Over decades, I’ve seen how Olympians and Paralympians elevate the human spirit. Through hard work, discipline, and teamwork – operating within systems built on mutual respect – they achieve individual and collective goals. In a fractured world, they are living examples of what collaboration and shared purpose can make possible.
A lighthouse for society
In this work – across sport, business, and public leadership – there are many layers. My role on the Brisbane 2032 Olympic and Paralympic Games Organizing Committee is to help align those forces toward a shared purpose. Business provides money, resources, and financial sustainability; sport provides excitement and performance. Those experiences are incredible, but on their own, they come and go. What the Olympic movement has done over the last decade is to stand for something more. In moments of great need, it can act as a lighthouse for society. It shows that countries can compete without becoming adversaries. Competition sets a higher standard; adversarial thinking creates win-lose outcomes. We need win-win.
From LA 2028 to Brisbane 2032, these events are shaping a new way of thinking about the 21st century. We are also integrating digital transformation and AI into how people experience the games, making them more inclusive and accessible.
Competition, of the Olympic kind
Human beings are not meant to be idle. Our brains are extraordinary, still largely untapped. When human intelligence and artificial intelligence come together, that can be scary, but it can also be a massive opportunity to raise our collective standard.
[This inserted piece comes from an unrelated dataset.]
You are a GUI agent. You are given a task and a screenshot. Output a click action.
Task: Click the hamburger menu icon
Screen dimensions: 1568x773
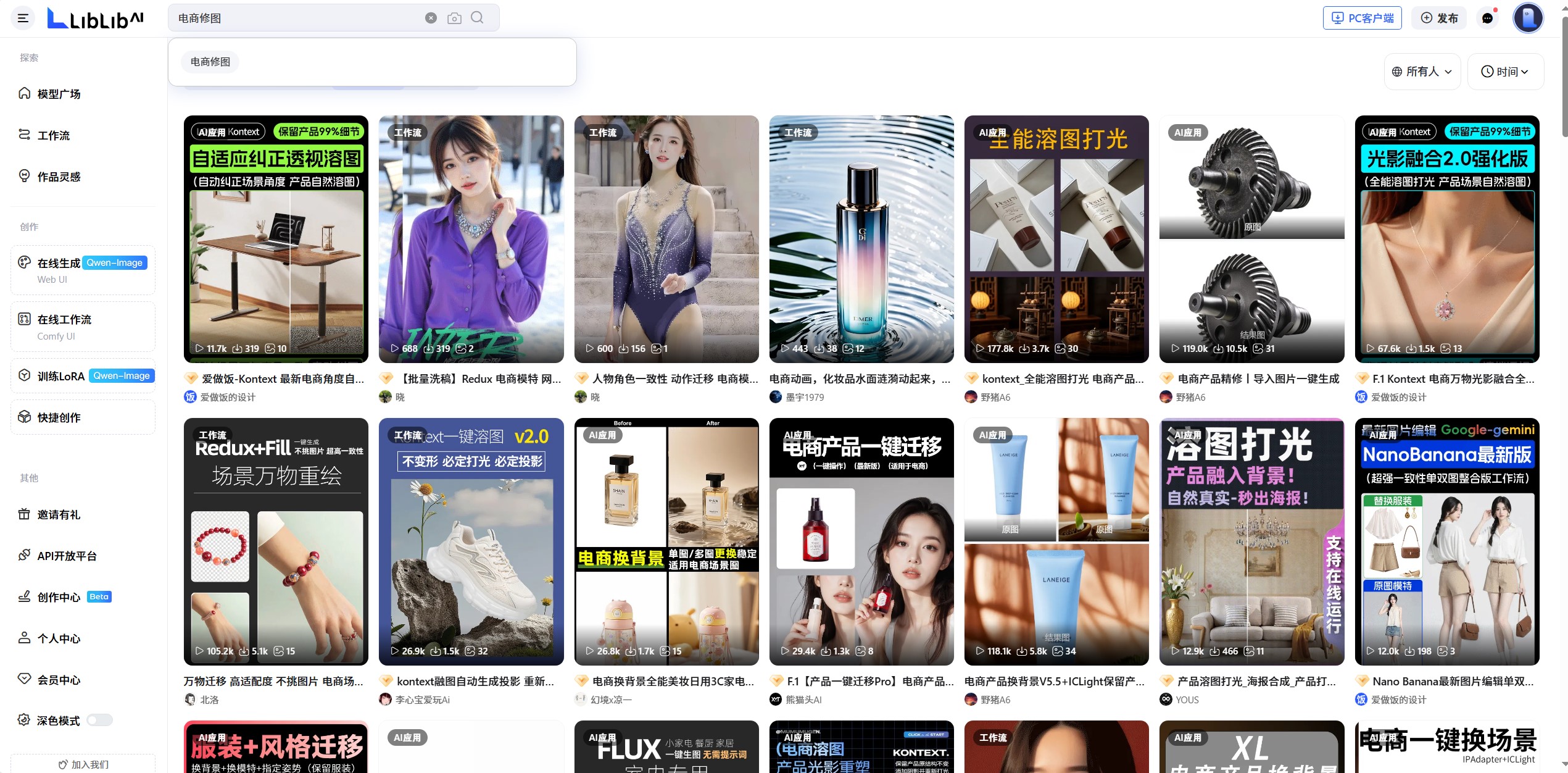(23, 18)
That standard means protecting the planet, feeding and sheltering people equitably, and making systems affordable and inclusive. These are real challenges. Competition — of the Olympic kind — makes us better at meeting them.
One of the most profound experiences I had was at my first Paralympics, visiting the prosthetics repair center in the village. Athletes from developing countries arrived with outdated prosthetics and left with new ones (for free). It was their only chance to access that technology. One company didn’t just sponsor in the traditional sense, they provided a service. That’s competition combined with goodwill. That’s what the Olympic ecosystem can do.
For Brisbane 2032, our vision is simple: Believe. Belong. Become.
- Believe in systems that work.
- Belong, no matter where you come from or who you are.
- Become a better person, a better place, a better country.
Leadership isn’t measured by status; it’s measured by the lives improved through the systems we build. The Olympic movement shows that we can be competitive and caring, ambitious and inclusive, and, in a world of unrest, that is exactly the model we need.